Work to be completed:
Without the pictures, output the records below exactly as they are.

Source records:
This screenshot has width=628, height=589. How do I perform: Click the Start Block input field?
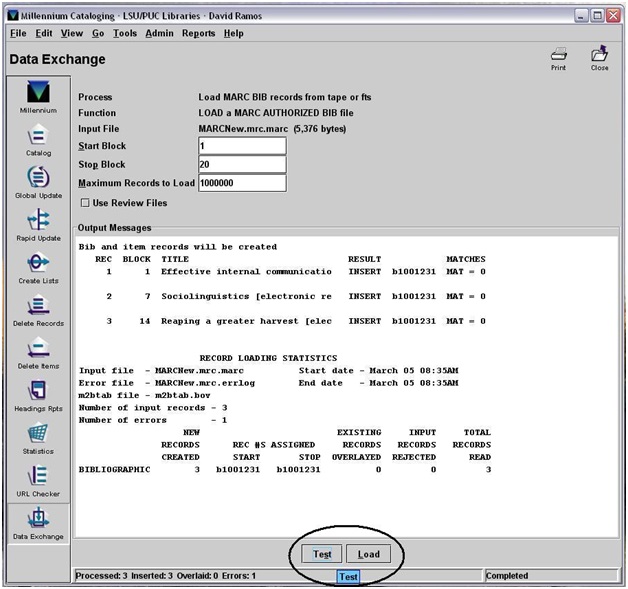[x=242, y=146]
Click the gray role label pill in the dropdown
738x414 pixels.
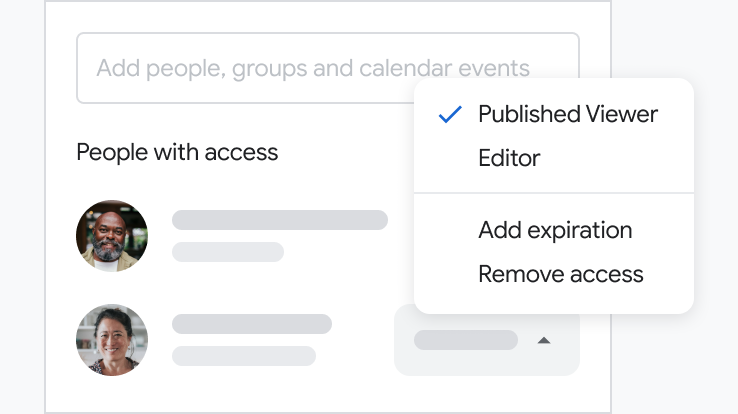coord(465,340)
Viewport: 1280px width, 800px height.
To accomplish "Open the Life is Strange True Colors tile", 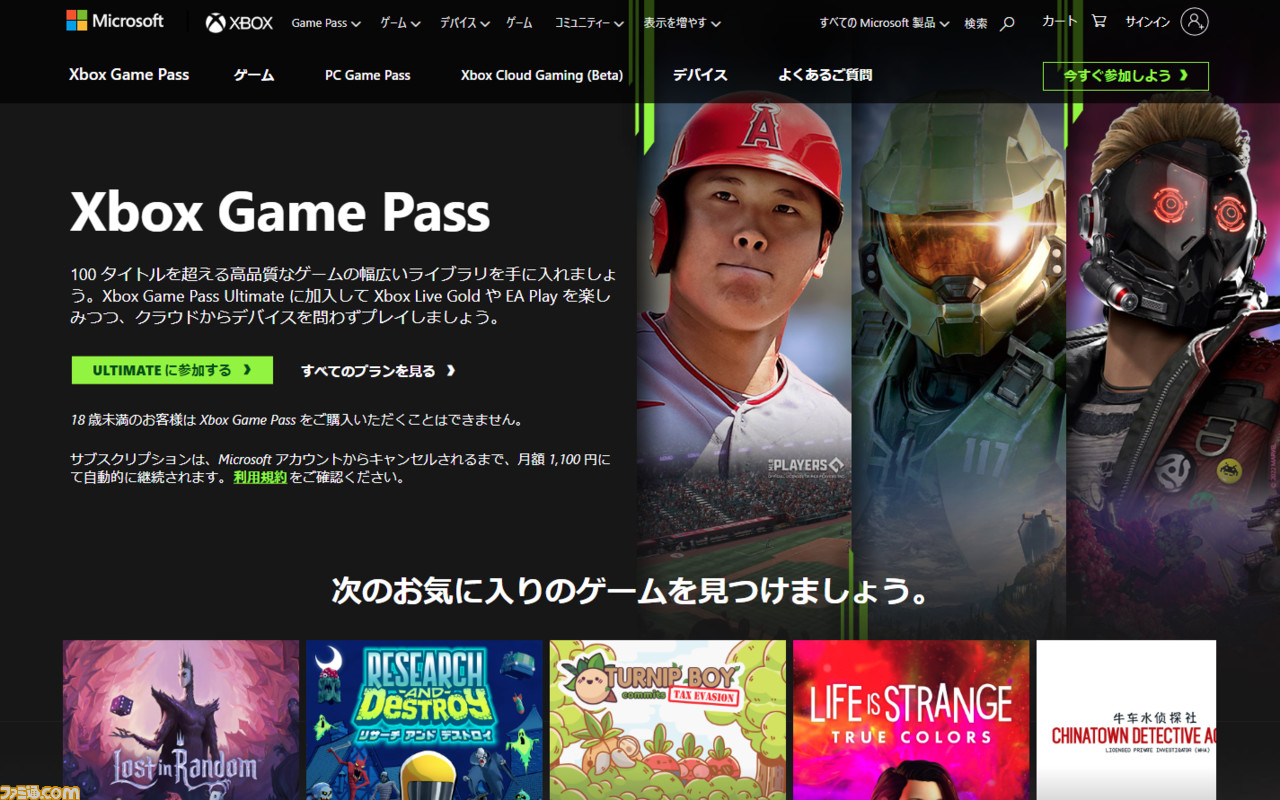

Answer box:
This screenshot has width=628, height=589. How do I perform: Click the Start Block input field?
[x=242, y=146]
Click the gray role label pill in the dropdown
738x414 pixels.
coord(465,340)
Viewport: 1280px width, 800px height.
To accomplish "Open the Life is Strange True Colors tile", 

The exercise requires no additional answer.